Promoting research online can be an expedient method for introducing academic and lay audiences to the fruits of academic labor, but doing so also comes with specific challenges. Social media provides members of the public with an avenue for registering disagreement with scholarly conclusions that they do not like or with which they do not agree. In extreme cases, this has led to online harassment of scholars who study politically controversial topics. Such harassment can include ad hominem attacks, allegations of professional incompetence, or demands that universities fire or censure specific researchers.

Harassment can also include “dogpiling,” where an individual or small group incites dozens, hundreds, or even thousands of netizens to attack scholars in the ways mentioned above.

Such harassment highlights the necessity of preserving institutional protections against politically motivated attacks and developing ways to better support public scholarship. The AAS calls on universities, scholarly journals, and fellow professional associations to stand against such attacks by publicly affirming standards of academic integrity and protecting harassed scholars with full institutional support. The AAS recommends the following strategies for online engagement to prevent and counter online harassment:

  1. Block and report ad hominem attacks to social media companies.
  2. Refuse to engage disingenuous questions or baseless critiques (“trolling”) that do not happen on academic terms.
  3. Lock one’s account (“go private”) and report harassment when subjected to dogpiling. Extensions such as Twitter Block Chain enable mass blocking in order to mitigate dogpiling.
  4. Require advance registration for public Zoom events to prevent Zoombombing (the disruptive takeover of a Zoom room, often accompanied by disturbing images or racist and misogynistic statements).

To be clear, those targeted by online harassment are not responsible for their plight. These strategies are recommended to mitigate such harassment and to support colleagues attacked for their scholarly activities.

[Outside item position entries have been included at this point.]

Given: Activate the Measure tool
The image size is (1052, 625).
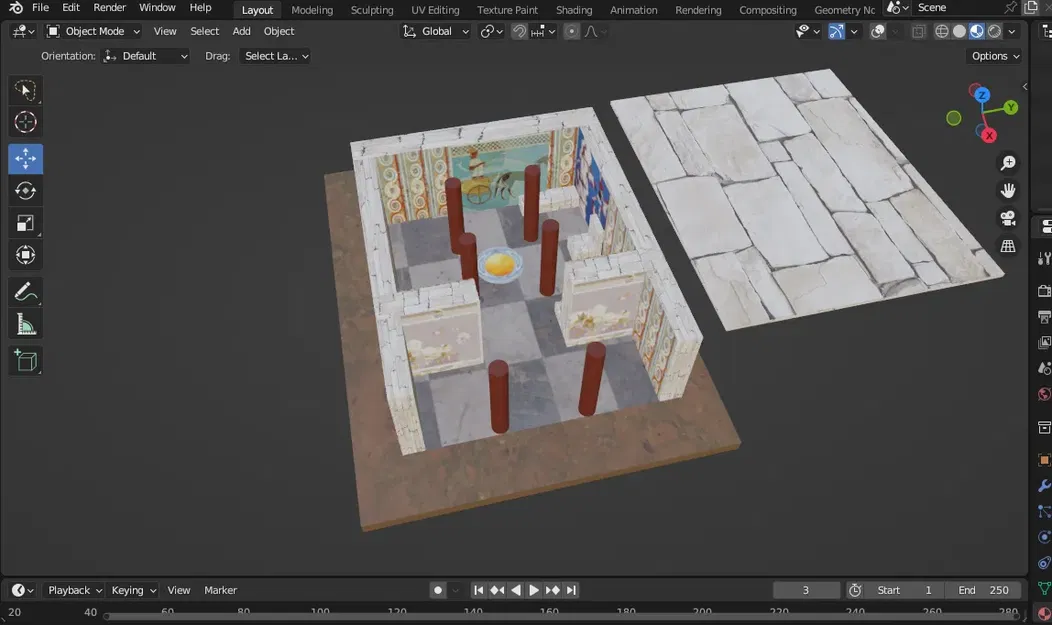Looking at the screenshot, I should [26, 325].
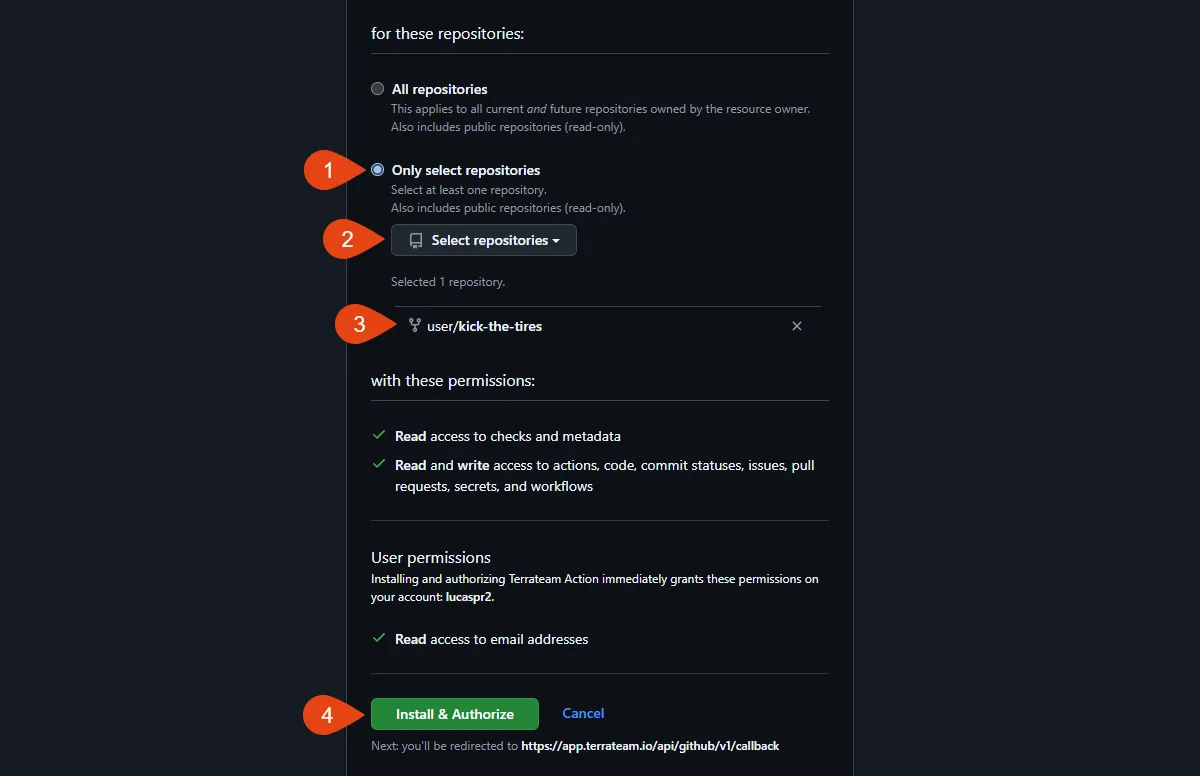Open the "Select repositories" dropdown
The height and width of the screenshot is (776, 1200).
484,240
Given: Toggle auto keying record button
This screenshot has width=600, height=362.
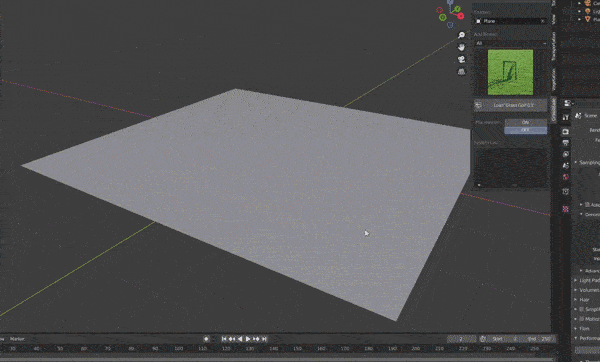Looking at the screenshot, I should click(x=206, y=339).
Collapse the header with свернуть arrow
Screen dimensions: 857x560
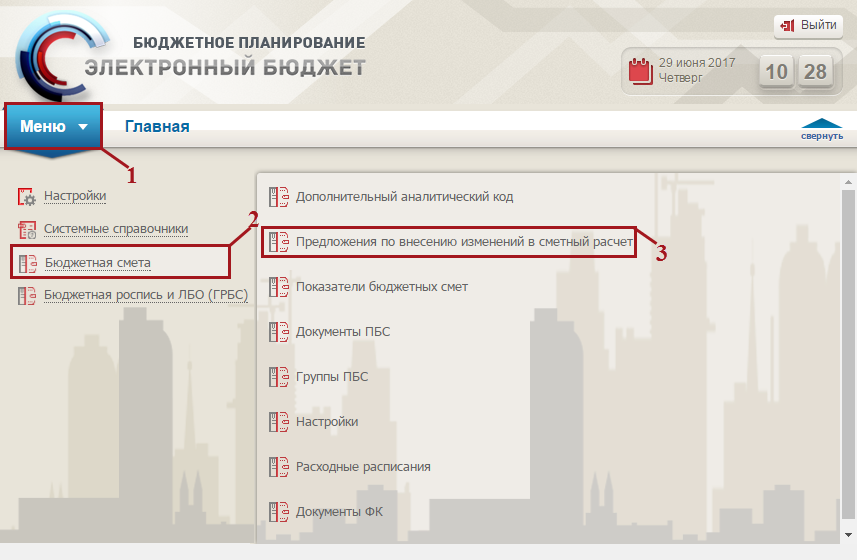tap(821, 130)
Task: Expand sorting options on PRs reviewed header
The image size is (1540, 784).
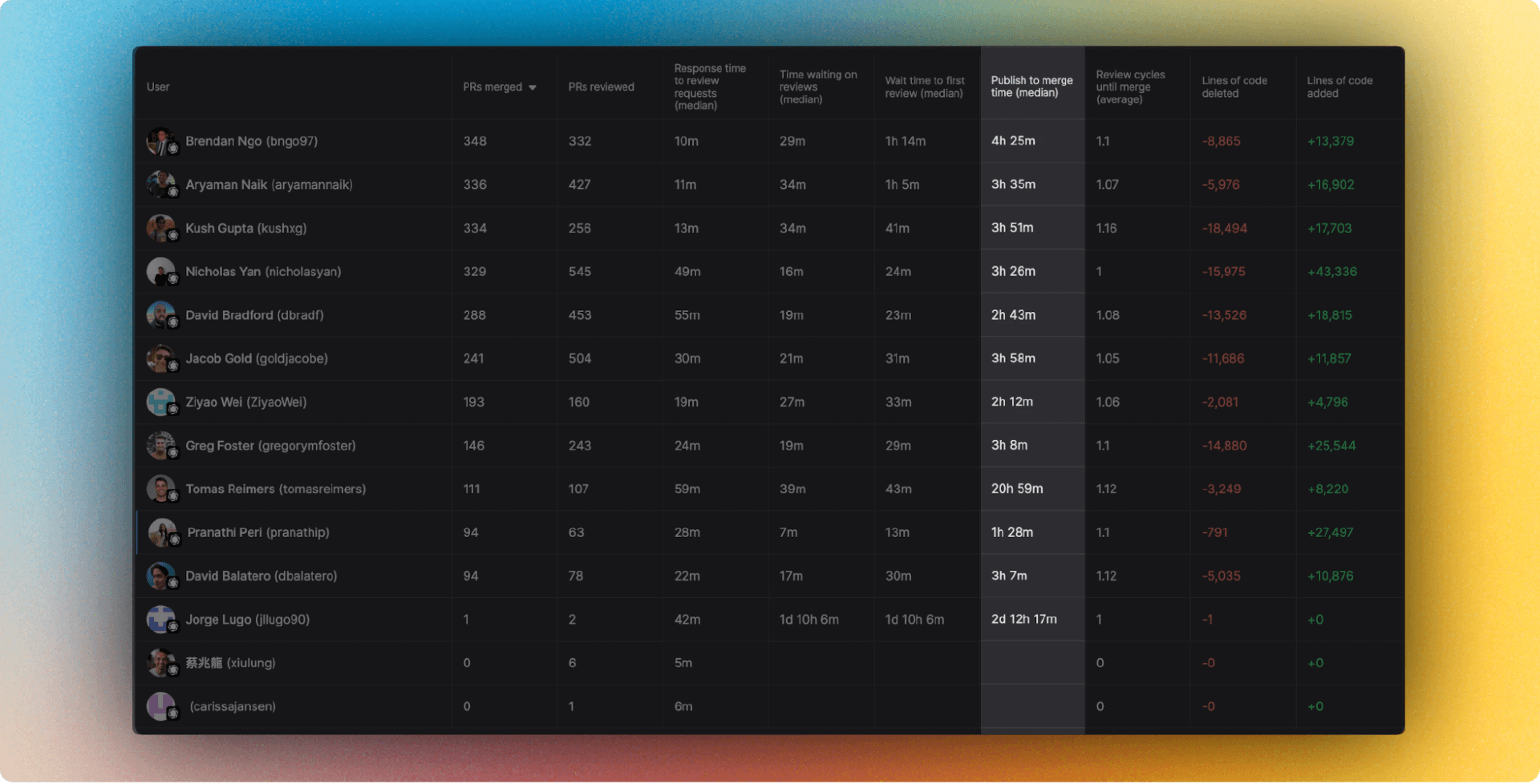Action: pyautogui.click(x=601, y=87)
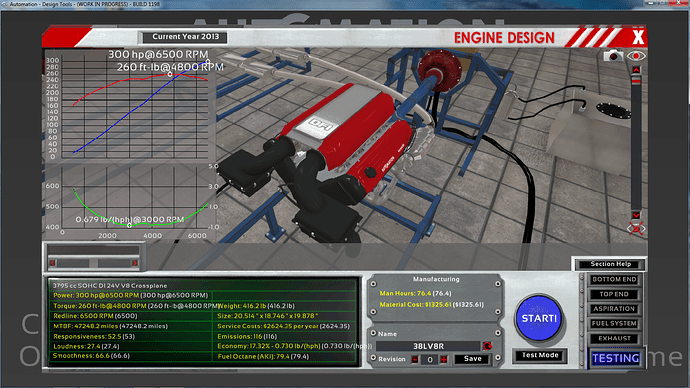Click the engine name field 38LV8R
Viewport: 690px width, 388px height.
428,346
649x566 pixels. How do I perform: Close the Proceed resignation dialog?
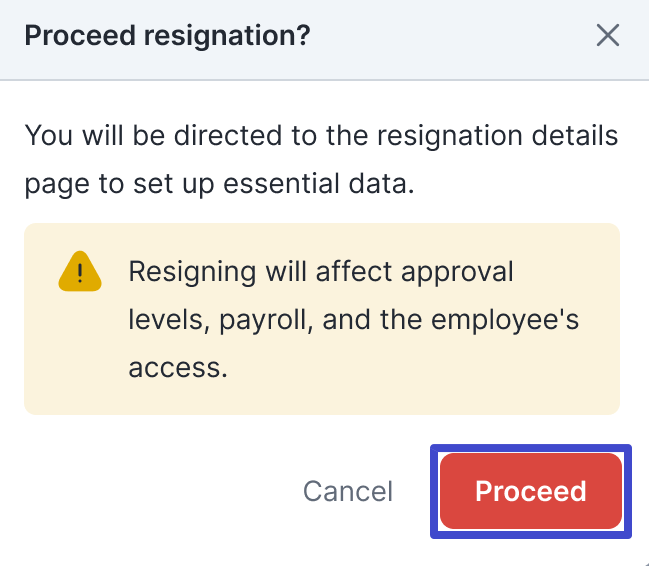[x=607, y=36]
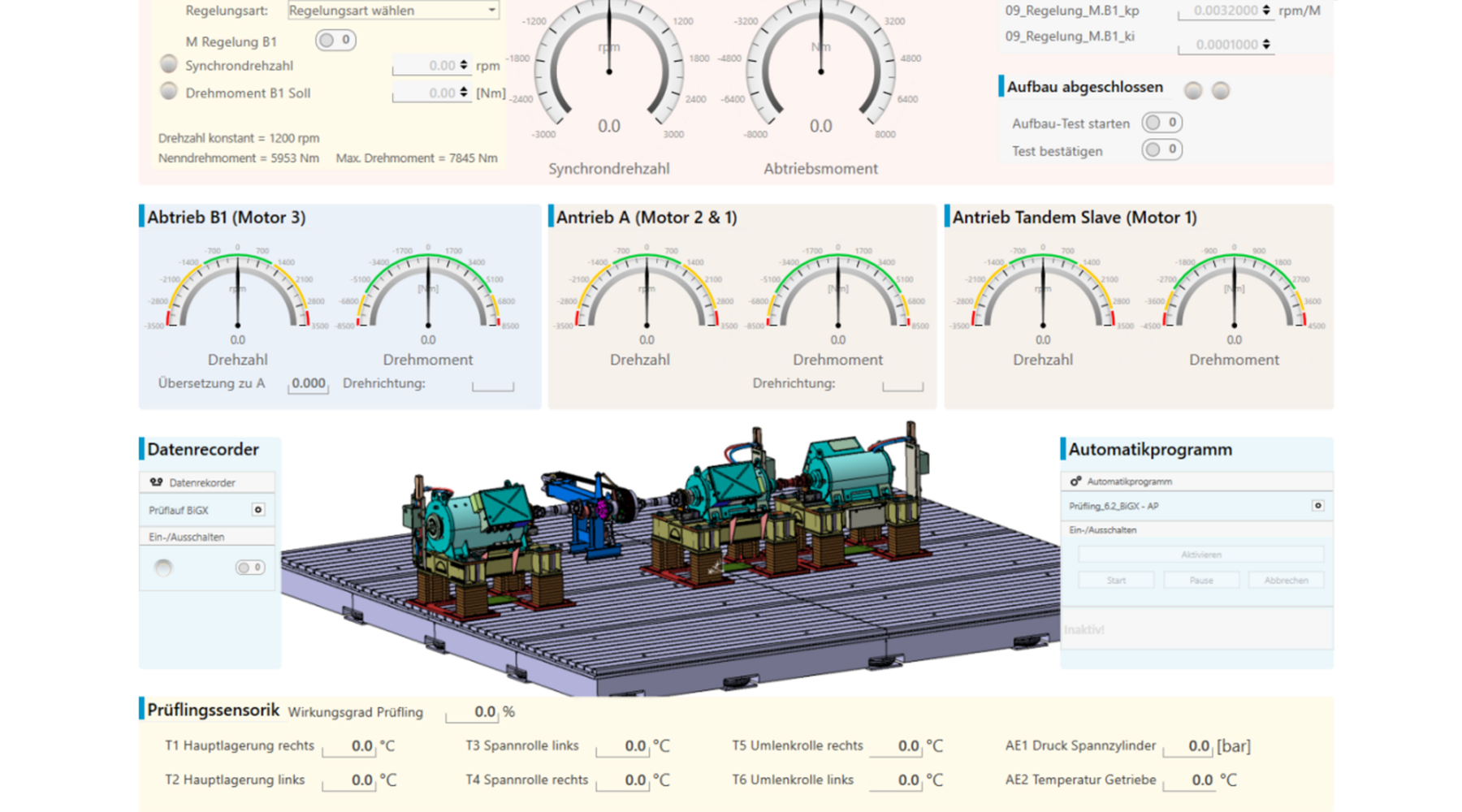
Task: Enable the Aufbau-Test starten toggle
Action: point(1160,122)
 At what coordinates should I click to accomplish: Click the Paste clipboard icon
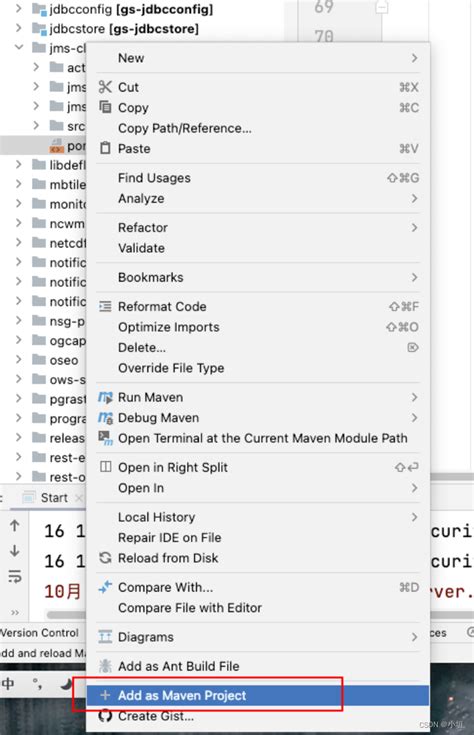coord(105,148)
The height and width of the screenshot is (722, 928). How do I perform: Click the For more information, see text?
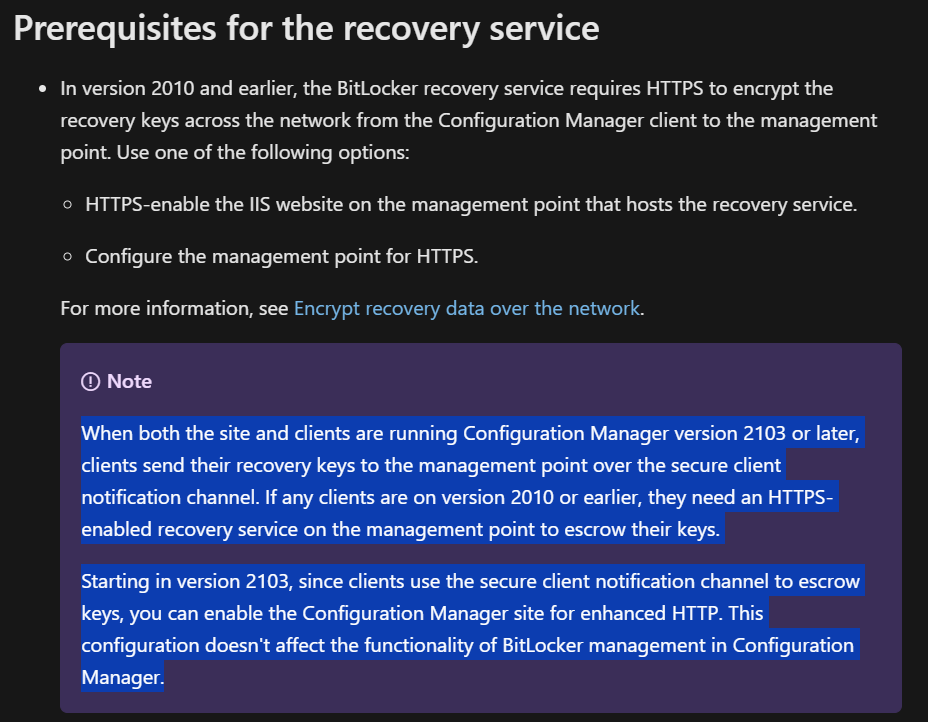point(174,308)
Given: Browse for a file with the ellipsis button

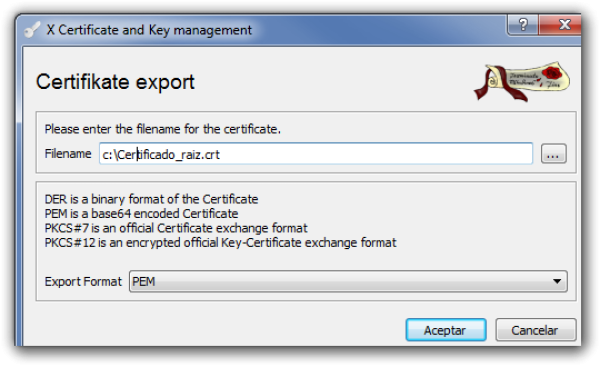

Academic inquiry often produces discomfiting outcomes, and the value of evidence-based research lies in this capacity to move beyond what is already known or commonly taken for granted. Persuasive research is conducted with keen attention to all types of appropriate evidence, judicious and empirically verifiable explanation of causal relationships, and clear statement of findings. Such rigor is the basis for our work, but it is also the basis for our denunciation of the baseless and identity-driven attacks on our colleagues.